Kern County officials are proposing a low-barrier homeless shelter about a block away from a location the city of Bakersfield recently stepped back from after property owners raised concerns.
Situated on a county-owned site north of Golden State Avenue, between M Street and O Street, the 4.6 acre site could provide easily accessible shelter for about 150 homeless individuals.
The Board of Supervisors is expected to vote on the proposal Tuesday. The shelter, which would operate for a two-to-five year period, is expected to cost up to $2 million to construct and up to $1.5 million to operate.
If approved by the supervisors, the county would need to develop a funding plan. Potential options included in the proposal are grants and a potential partnership with the city.
“The urgency of the current gap in facilities for places for the downtown homeless population to shelter and receive services for permanent placement is clear,” the County Administrative Office wrote in the proposal. “This urgency supports the selection of this location as an immediate need for an indefinite period of time while other solutions are explored and implemented.”
A low-barrier shelter is meant to provide a place to sleep for homeless individuals who cannot otherwise be admitted to more strict homeless shelters. The county’s proposed site would also give homeless people temporary living facilities while they work with case workers to find more permanent solutions.
In June, Bakersfield officials moved forward with a plan to place a low-barrier shelter at Weill Park, just one block away from the county’s proposed location. However, business and property owners objected to the location, and the city soon decided to look for other options before asking the City Council to approve the site.
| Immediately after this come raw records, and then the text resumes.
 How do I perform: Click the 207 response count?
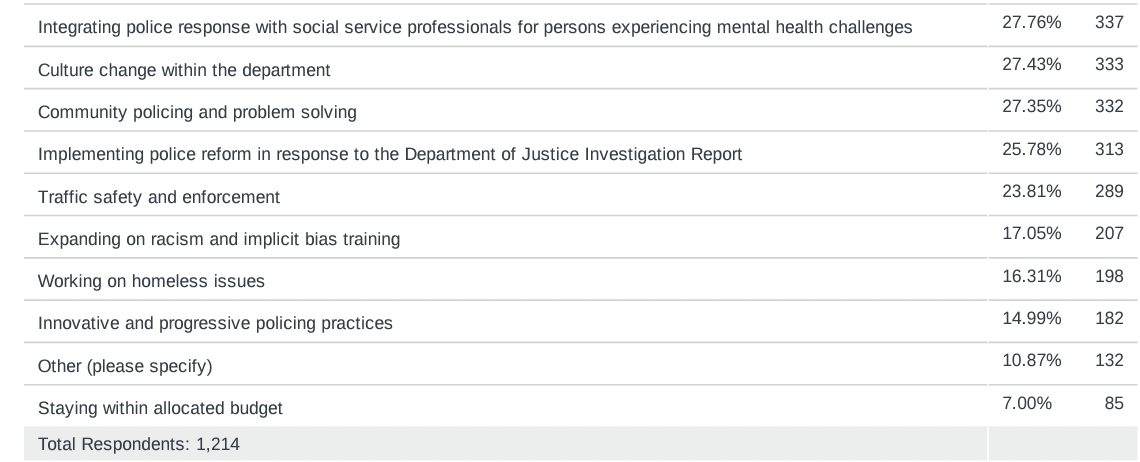1108,233
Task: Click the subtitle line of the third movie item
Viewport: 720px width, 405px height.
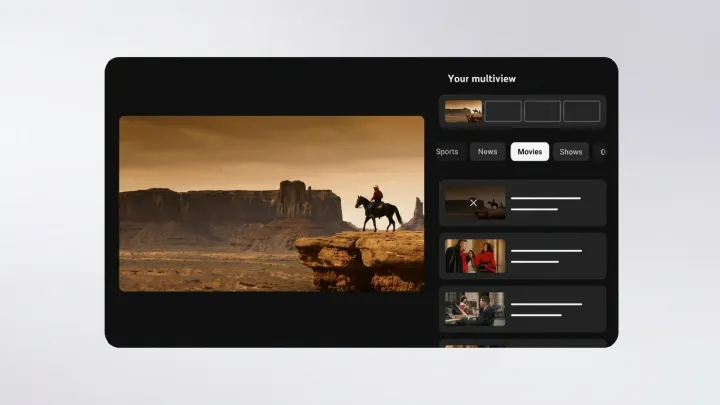Action: pyautogui.click(x=534, y=315)
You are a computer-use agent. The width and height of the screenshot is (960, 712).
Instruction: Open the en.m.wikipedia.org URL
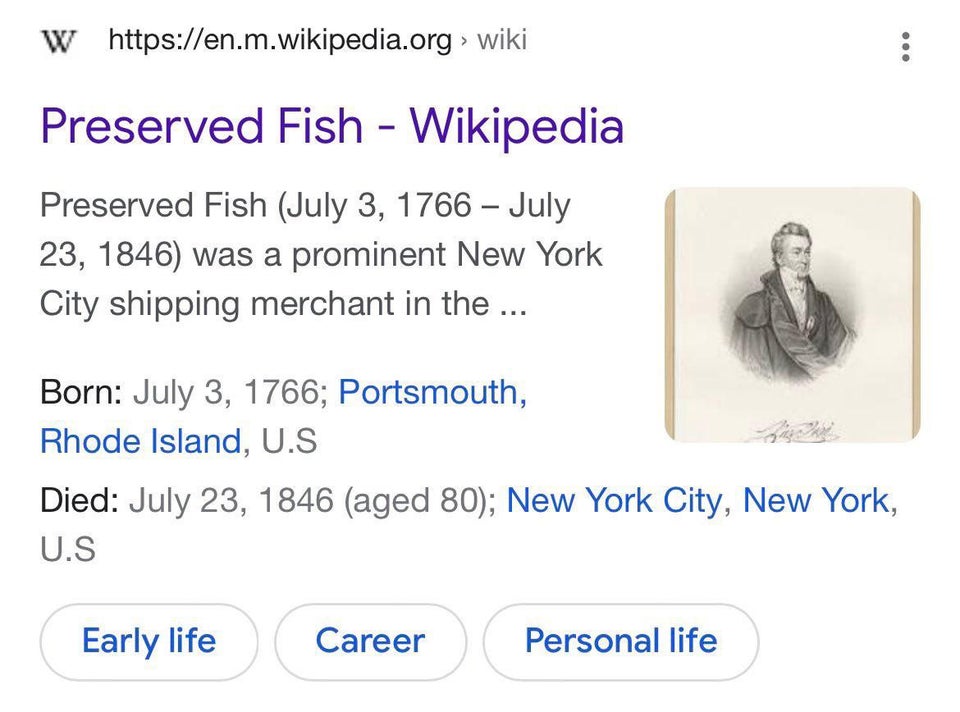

“This proposed site will not only re-purpose underutilized county property but is also an ideal location to provide transitional housing to our most vulnerable residents,” the county wrote in its proposal.
The county said in its proposal that the shelter would include portable toilets, individual storage lockers, portable showers and potentially laundry services.
A pet area and a spot for service providers to meet with clients is also expected to be included.
Supervisor Mike Maggard prompted the county’s proposal. He recently met with Rep. Kevin McCarthy and other Bakersfield leaders in an attempt to develop a centralized strategy for taking on the homeless crisis.
Maggard and Bakersfield Mayor Karen Goh released a joint statement about the shelter on Thursday.
"Together we are excited for the opportunity to address the homeless crisis that is facing our community," the two leaders said in the statement. "The county and city will continue to work together to take action to keep our streets clean and safe and ensure that the homeless get the services they need. This is a positive step forward."